What Are Net Interest Margin Securities (NIMS)?
A net interest margin security (NIMS) is a real estate security where holders receive excess cash flows from securitized mortgage loan pools. NIMS is a specialized kind of second-class mortgage-backed security (MBS).
Net interest margin transactions offer sponsors of residential mortgage-backed securitization transactions a way to repackage excess cash flow after the interest on the underlying deal has been satisfied. The underlying asset is commonly rated by companies like Moody’s.
- NIMS is a specialized kind of second-class mortgage-backed security (MBS).
- A net interest margin security (NIMS) is a real estate security where holders receive excess cash flows from securitized mortgage loan pools.
- NIMS securities are often purchased through private placement transactions, or by investors who specialize in mortgages.
- Fannie Mae is one entity that began securitizing loans and issuing MBS in the 1980s.
Understanding Net Interest Margin Securities (NIMS)
This subset of mortgage-backed securities is a type of asset-backed security that packages mortgages into a product investors can buy. NIMS exists because numerous securitized mortgage pools contain subprime mortgages with higher interest rates than the rates typically offered to mortgage-backed security (MBS) investors.
The more significant the difference in these interest rates, the higher the excess cash flow generated by the MBS is, and thus, the higher the value of the NIMS will be. Some of the excess funds will go to senior creditors in payment for losses and overhead, and the balance will go to investors. For NIMS investors, the possibility of principal prepayments and losses on mortgage loans must be accommodated.
Net interest margin securties are often purchased through private placement transactions or by investors who specialize in mortgages. The firm that originated the mortgage loans and issued the MBS is the same firm that will invest in the NIMS. Mortgage-backed security issuers commonly securitize their residual interest.

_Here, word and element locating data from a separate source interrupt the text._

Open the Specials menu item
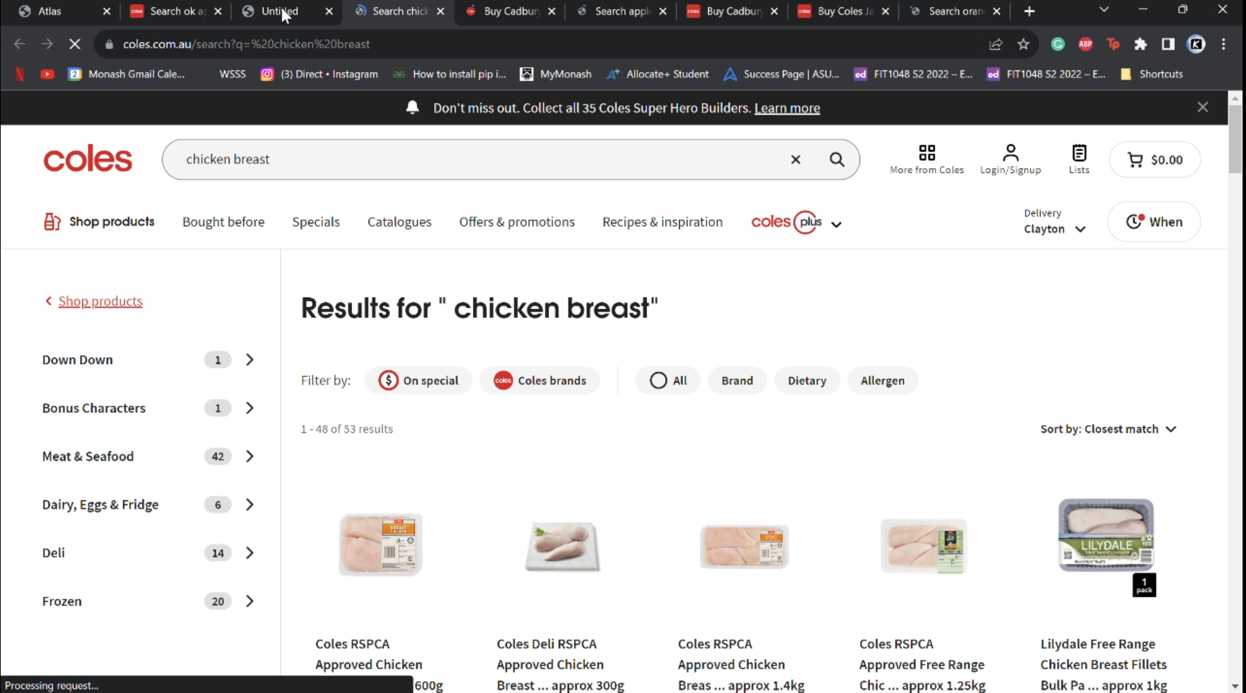1246x693 pixels. coord(316,222)
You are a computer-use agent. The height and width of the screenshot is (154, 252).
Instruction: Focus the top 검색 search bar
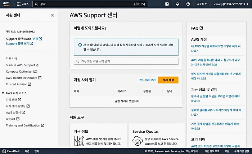coord(86,4)
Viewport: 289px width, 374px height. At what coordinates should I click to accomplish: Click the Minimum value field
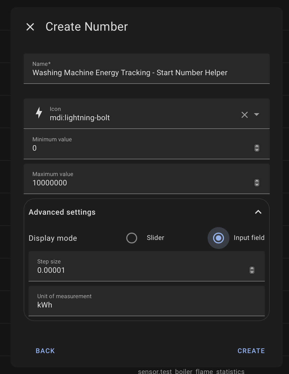click(x=147, y=144)
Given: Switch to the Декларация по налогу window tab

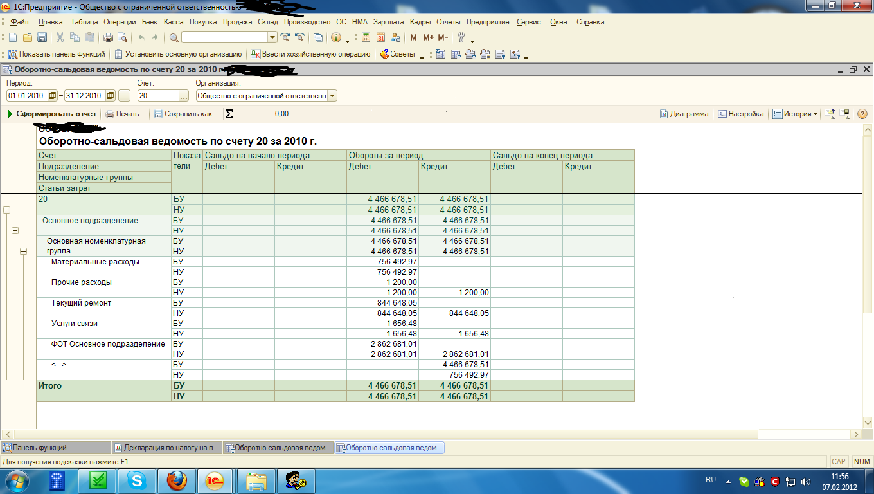Looking at the screenshot, I should [x=167, y=448].
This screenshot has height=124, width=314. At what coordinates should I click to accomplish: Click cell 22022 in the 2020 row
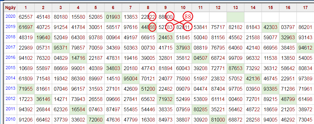pyautogui.click(x=148, y=17)
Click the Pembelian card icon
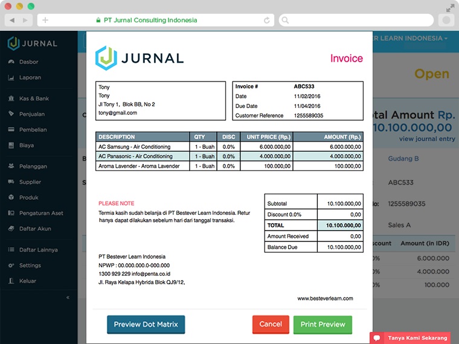The height and width of the screenshot is (344, 459). pyautogui.click(x=11, y=129)
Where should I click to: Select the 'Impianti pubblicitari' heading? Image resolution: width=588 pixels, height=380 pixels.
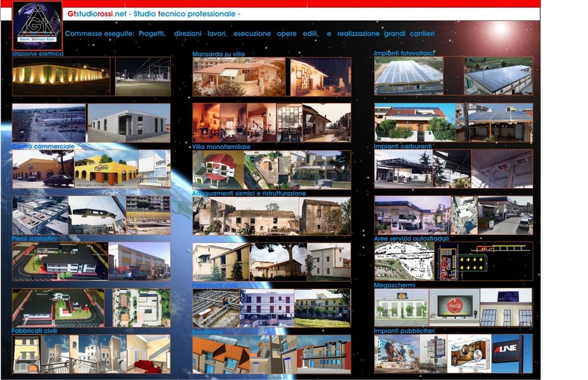(404, 331)
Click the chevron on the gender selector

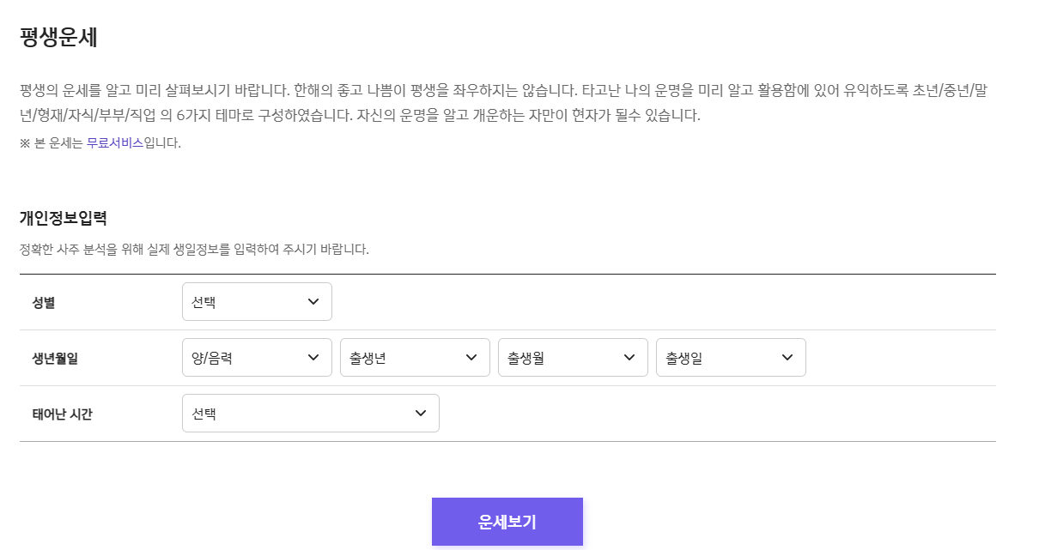coord(315,301)
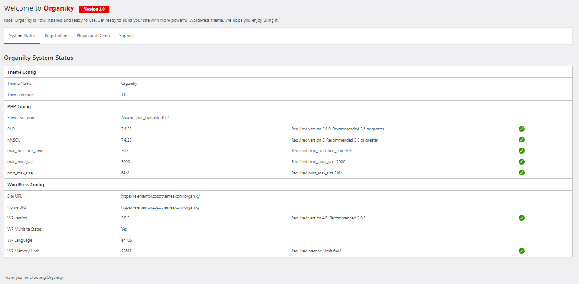The height and width of the screenshot is (284, 579).
Task: Click the Site URL value text
Action: click(x=160, y=196)
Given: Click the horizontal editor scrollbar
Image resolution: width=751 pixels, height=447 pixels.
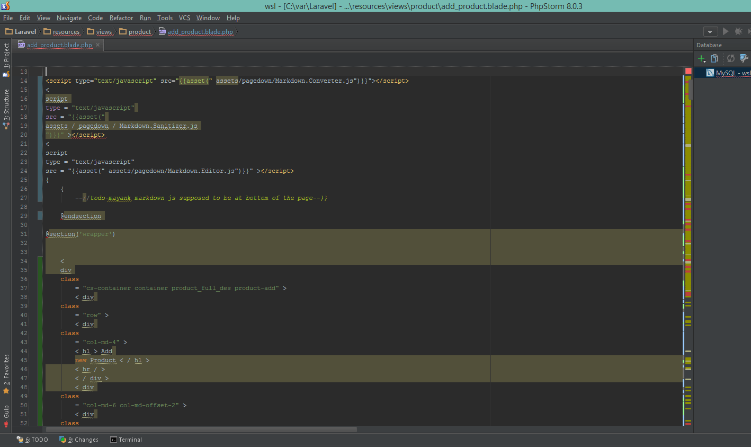Looking at the screenshot, I should point(201,429).
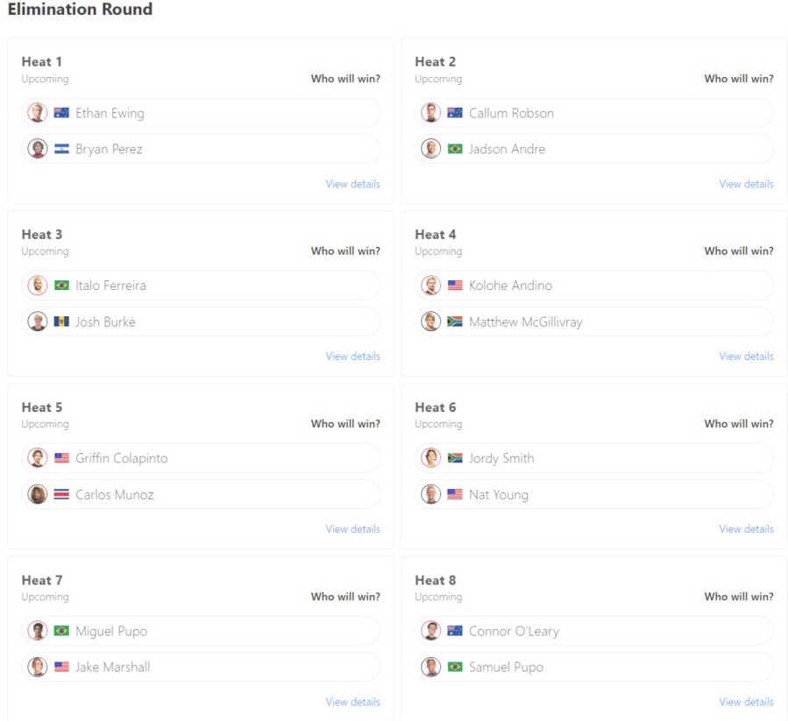Click the South Africa flag beside Matthew McGillivray
Image resolution: width=788 pixels, height=721 pixels.
tap(455, 322)
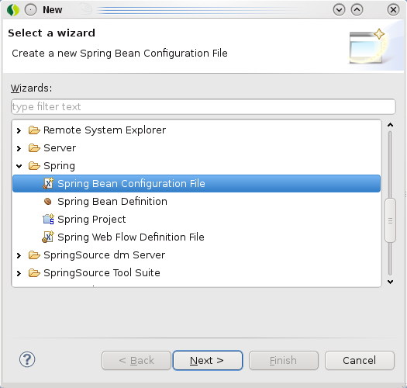Expand the Remote System Explorer category
Image resolution: width=407 pixels, height=388 pixels.
coord(19,130)
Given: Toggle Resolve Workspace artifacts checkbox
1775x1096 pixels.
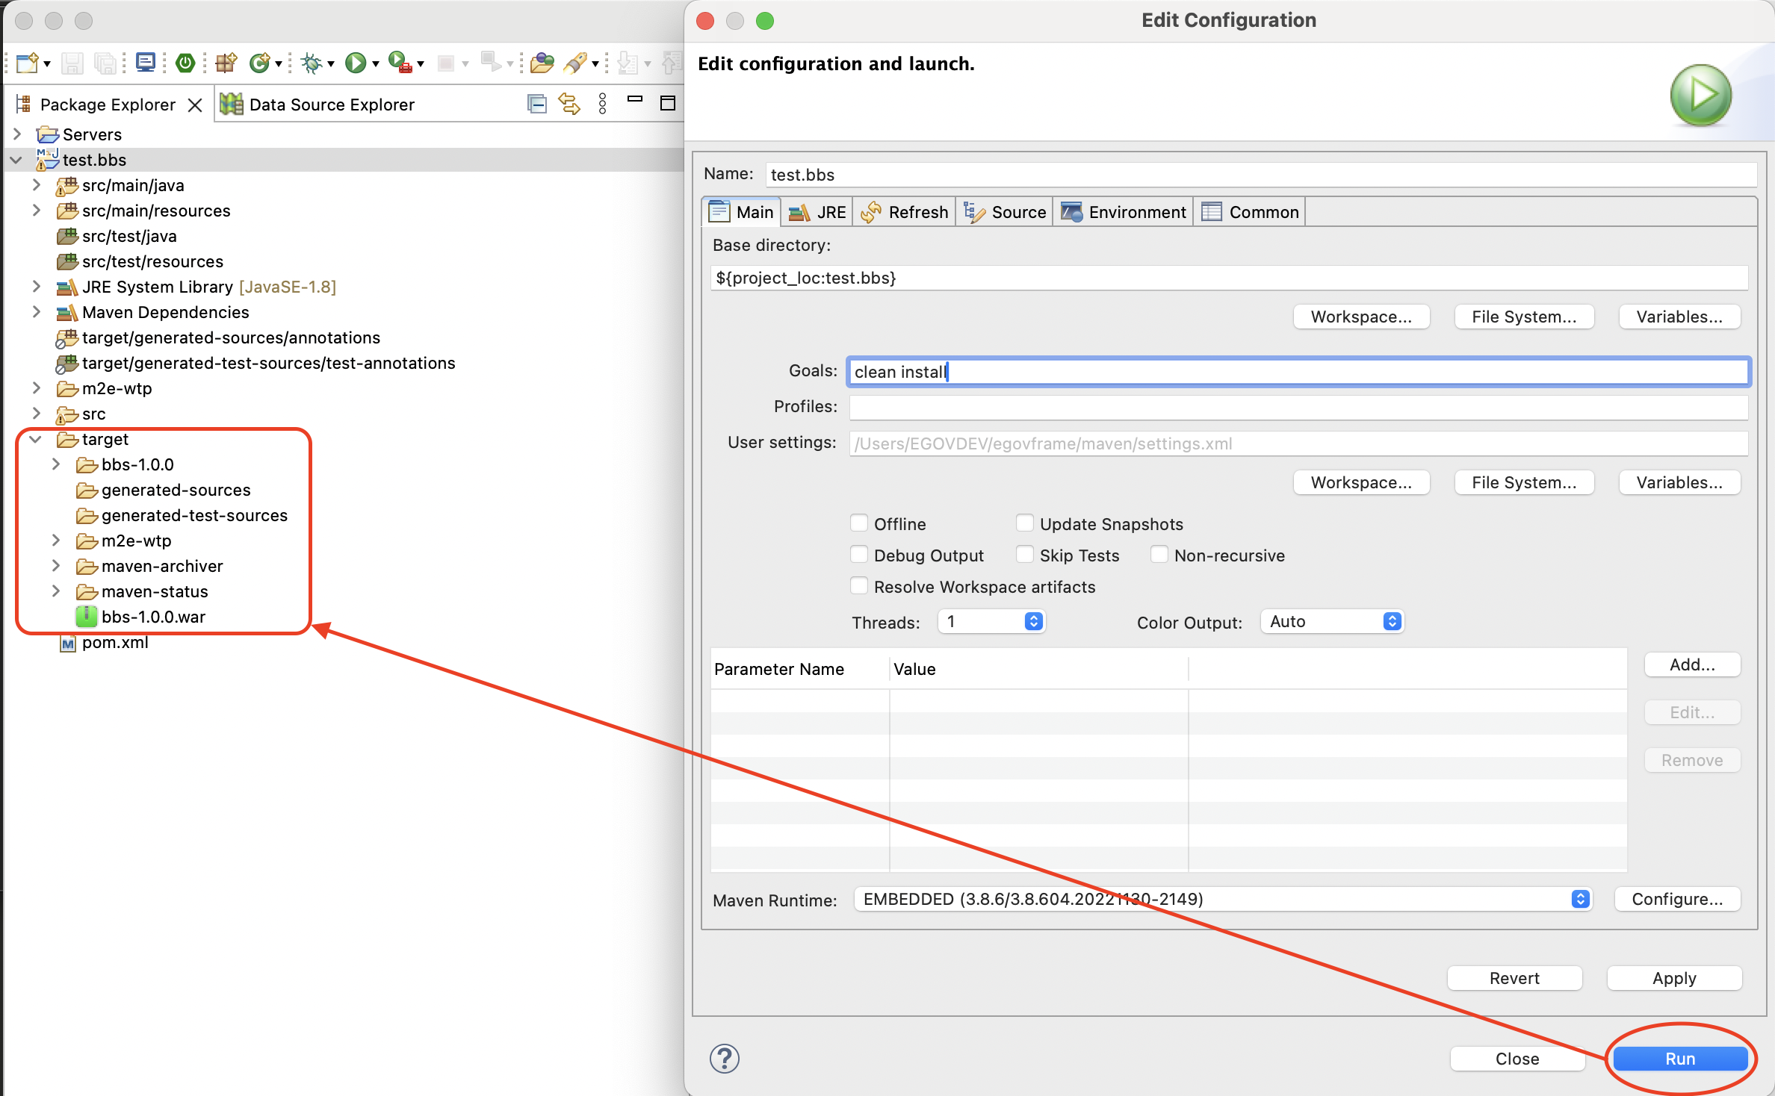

To provide liquidity to the mortgage investment market, Fannie Mae is one entity that began securitizing loans and issuing MBS in the 1980s. Fannie Mae assumes the default risk on the mortgages underlying the security and guarantees timely payments of principal and interest, even if the borrower defaults.
If there is a significant increase in the default rate of the mortgages held in the MBS, there will be a subsequent decrease in excess cash flows. The reduction in cash flow will lead to a quick decline in the profitability of the value of a net interest margin security.
What Is a Mortgage-Backed Security (MBS)?
A mortgage-backed security provides investors with a monthly distribution of principal and interest payments generated by homeowners. MBS are backed or issued by the Government National Mortgage Association (Ginnie Mae), the Federal Home Loan Mortgage Corporation (Freddie Mac), and the Federal National Mortgage Association (Fannie Mae).
When Did Net Interest Margin Securities Originate?
NIMS first became available on the open market in the mid-1990s, though some entities like Fannie Mae provided mortgage-backed securities in the 1980s.
What Role Did NIMS and MBS Play in the 2007-2008 Financial Crisis?
As a kind of mortgage-backed security, NIMS had a role in the mortgage crisis of 2007-2008, caused by an overextension of mortgages to weak borrowers, repackaged and sold to lenders. Once the housing market began to decline, the value of NIMS and other mortgage-backed securities fell sharply. As mortgage-related losses grew, many securitized mortgage products began to lose liquidity. The net effect of the sudden decline in NIMS and other mortgage-backed securities contributed to investor fear.
The Bottom Line
Net interest margin securities are specialized second-class mortgage-backed securities (MBS). Entities like Fannie Mae have provided mortgage-backed securities since the 1980s. A NIMS receives excess cash flows from securitized mortgage loan pools. As a type of mortgage-backed security, NIMS had a role in the mortgage crisis of 2007-2008, with the overextension of mortgages to weak borrowers that were repackaged and sold to lenders.